I saw it as a little dig. A battle of the sex. It’s preposterous to think that a woman can be too glamorous to play, just like it’s crazy that a man might have his voice box to worry about. A very good question, nonetheless!

Think back to when Beth was being interviewed in her room, and then later her mother reads the article while they dine in a restaurant. Beth unhappily remarks that all the article cares about is that she's a girl. They don't really talk about her chess playing, remarking that they don't even mention that she plays the Sicilian. This is a reflection of prevailing cultural attitudes of the 60's, which were wildly sexist by present day standards: the woman's place was at the home, cooking and cleaning and raising children. The article reflected that she wasn't interesting because she was a remarkable chess player, but because she was a female doing well at a "male" activity. The interest was predicated upon her gender, not so much her skills and accomplishments. She knew that male players would not have received such a treatment, and she just wanted to be treated the same, and as an equal. To be respected.

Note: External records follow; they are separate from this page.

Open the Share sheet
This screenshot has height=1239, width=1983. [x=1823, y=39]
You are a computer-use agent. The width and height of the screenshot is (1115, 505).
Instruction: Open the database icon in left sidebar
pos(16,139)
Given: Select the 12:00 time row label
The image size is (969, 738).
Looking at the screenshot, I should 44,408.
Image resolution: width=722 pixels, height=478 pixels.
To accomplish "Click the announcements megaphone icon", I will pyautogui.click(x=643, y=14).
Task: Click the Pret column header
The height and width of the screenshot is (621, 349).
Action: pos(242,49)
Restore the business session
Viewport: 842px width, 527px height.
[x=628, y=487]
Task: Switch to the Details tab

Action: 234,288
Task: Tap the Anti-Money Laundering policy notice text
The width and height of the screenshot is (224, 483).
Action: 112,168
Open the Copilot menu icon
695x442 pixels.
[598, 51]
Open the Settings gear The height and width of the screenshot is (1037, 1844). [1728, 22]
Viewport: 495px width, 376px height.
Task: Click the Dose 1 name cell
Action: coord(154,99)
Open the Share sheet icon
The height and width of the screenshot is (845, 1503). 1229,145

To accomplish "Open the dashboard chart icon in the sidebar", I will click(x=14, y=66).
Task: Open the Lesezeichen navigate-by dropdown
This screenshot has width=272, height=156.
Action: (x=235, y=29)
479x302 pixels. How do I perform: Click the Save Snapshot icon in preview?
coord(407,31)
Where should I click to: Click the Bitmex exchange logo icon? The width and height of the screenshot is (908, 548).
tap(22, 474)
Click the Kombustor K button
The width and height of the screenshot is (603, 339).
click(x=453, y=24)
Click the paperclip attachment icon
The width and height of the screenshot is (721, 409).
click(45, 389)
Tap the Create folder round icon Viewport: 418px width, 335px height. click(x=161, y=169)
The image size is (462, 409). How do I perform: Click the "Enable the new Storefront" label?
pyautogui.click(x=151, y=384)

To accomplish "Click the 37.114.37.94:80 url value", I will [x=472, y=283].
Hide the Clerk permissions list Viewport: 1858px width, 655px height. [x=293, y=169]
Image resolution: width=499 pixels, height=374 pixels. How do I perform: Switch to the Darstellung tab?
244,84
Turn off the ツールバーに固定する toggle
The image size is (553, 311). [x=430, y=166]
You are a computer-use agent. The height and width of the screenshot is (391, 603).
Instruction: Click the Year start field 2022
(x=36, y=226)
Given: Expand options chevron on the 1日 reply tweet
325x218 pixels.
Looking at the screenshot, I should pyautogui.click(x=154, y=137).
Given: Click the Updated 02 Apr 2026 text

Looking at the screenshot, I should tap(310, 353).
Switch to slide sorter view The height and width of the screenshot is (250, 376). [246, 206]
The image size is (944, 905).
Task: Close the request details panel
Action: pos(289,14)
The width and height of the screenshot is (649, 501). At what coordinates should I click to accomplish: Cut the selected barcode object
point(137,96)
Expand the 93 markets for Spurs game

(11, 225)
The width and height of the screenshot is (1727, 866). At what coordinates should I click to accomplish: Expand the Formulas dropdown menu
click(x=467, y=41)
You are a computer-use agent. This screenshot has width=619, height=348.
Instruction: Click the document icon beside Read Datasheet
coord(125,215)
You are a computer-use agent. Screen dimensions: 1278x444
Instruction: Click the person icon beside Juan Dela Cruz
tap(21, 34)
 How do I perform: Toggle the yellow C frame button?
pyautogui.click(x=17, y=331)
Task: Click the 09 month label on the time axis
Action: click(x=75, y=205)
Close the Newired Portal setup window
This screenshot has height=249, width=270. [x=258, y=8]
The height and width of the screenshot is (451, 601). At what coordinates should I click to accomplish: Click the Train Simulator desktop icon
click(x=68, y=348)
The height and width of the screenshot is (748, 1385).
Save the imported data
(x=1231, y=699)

There are many other signals of the sexist attitudes and barriers that Beth works against from the very beginning all throughout the series, going all the way back to when she registered for her first tournament (and even slightly before then, when her adoptive mother rejects the notion of her working to help get some money for them; or long before then if we count the bleak lessons we see her biological mother teach her in flashbacks).

So the question from the press conference you refer to reflects that this is an ongoing problem for Beth, and that the press (or whoever holds the views the reporter inquires about) still view her through the lens of femininity. In particular, since women aren't supposed to be suited for this sort of thing, she must be struggling against some intrinsic "female" characteristic that naturally holds women back. The quality of "glamorous" here is just a dog whistle for "woman", signaling her intrinsic inadequacy.

So she wittily retorts back that it must be easier to play without an Adam's apple, which is a visible, characteristic male trait. So she inverts these presumptions by, in some sense, saying that if "being glamorous" is somehow a detriment to one's ability to play chess, then the only explanation for her success and ability is that men must suffer from some other disability that cancels out her "glamour" one.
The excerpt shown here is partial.